The spacing between the different parts of box shows the spread (Degree of dispersion) and the skewness in the data and shows the outliers (Outliers may be plotted as individual points).
What a Box Plot says?
The Box Plot shows us 5 point summary of data that includes following things:
1. Minimum (Lower Whisker)
2. First Quartile (Q1)
3. Median also known as Second Quartile (Q2)
4. Third Quartile (Q3)
5. Maximum (Upper Whisker)
Further it also shows the Inter Quartile Range (IQR) which is equal to Q3-Q1 and the values that are lower than Q1–1.5*IQR and greater than Q3+1.5*IQR that are denoted by dots in the figure are also known as outliers.
Why Box Plots?
Box Plot may seem primitive than a histogram or KDE estimate but the main advantage of using it is they use less space and are therefore particularly used for comparing distribution.
Now let us plot Box plot
1. First we need to import pyplot from matplotlib
import matplotlib.pyplot as plt
2. Now let us form a dummy data by forming lists and plot the box plots
value1 = [82,76,84,40,67,12,75,78,11,35,98,89,78,67,72,82,87,66,56,52]

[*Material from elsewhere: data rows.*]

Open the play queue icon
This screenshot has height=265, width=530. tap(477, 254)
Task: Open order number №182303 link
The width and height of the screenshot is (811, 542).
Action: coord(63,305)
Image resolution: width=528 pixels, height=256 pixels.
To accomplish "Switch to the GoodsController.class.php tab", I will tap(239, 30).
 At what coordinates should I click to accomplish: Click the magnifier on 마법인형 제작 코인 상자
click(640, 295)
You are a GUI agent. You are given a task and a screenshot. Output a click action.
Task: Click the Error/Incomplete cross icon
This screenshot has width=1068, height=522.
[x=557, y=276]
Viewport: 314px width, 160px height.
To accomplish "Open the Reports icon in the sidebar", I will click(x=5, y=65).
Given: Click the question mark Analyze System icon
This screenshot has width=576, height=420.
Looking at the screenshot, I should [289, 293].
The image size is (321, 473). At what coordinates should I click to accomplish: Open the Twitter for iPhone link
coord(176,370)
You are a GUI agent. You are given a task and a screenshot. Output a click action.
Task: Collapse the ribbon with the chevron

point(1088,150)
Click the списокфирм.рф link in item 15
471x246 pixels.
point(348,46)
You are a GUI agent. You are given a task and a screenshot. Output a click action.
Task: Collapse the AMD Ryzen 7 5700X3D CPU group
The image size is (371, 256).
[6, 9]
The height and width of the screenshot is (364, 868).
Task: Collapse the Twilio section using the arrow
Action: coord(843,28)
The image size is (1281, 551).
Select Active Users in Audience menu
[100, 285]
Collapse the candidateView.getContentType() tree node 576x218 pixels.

value2 = [1,12,15,14,23,45,67,87,97,45,64,34,54,56,89,9,100,43,27,4]
print(pd.DataFrame(value1).describe())
n1 = np.array(value1)
p1 = np.percentile(n1,[25,50,75])
box_plot_data = [value1, value2]
plt.boxplot(box_plot_data, labels = [‘series1’,’series2'])
plt.show()
3. The same box plot can be made by seaborn library. Let us plot with seaborn
import seaborn as sns
sns.boxplot(data = box_plot_data)
4. Now let us plot a Box Plot for a table. For that we need to read a table first
mtcars = pd.read_csv(‘mtcars’)
mtcars .head()
(Now let us plot the box plot for the column ‘mpg’)
sns.boxplot(mtcars.mpg, orient = ‘v’, width = 0.35)
In the plot above we can see that the there is only one outlier in the column and the spread of data is also not much
(Note — You can also plot the box plot directly for all the numerical columns of the data by using mtcars.boxplot() )
5. Now let us plot box plot for ‘mpg’ with respect to a categorical column ‘gear’
sns.boxplot(mtcars.gear,mtcars.mpg , width = 0.35)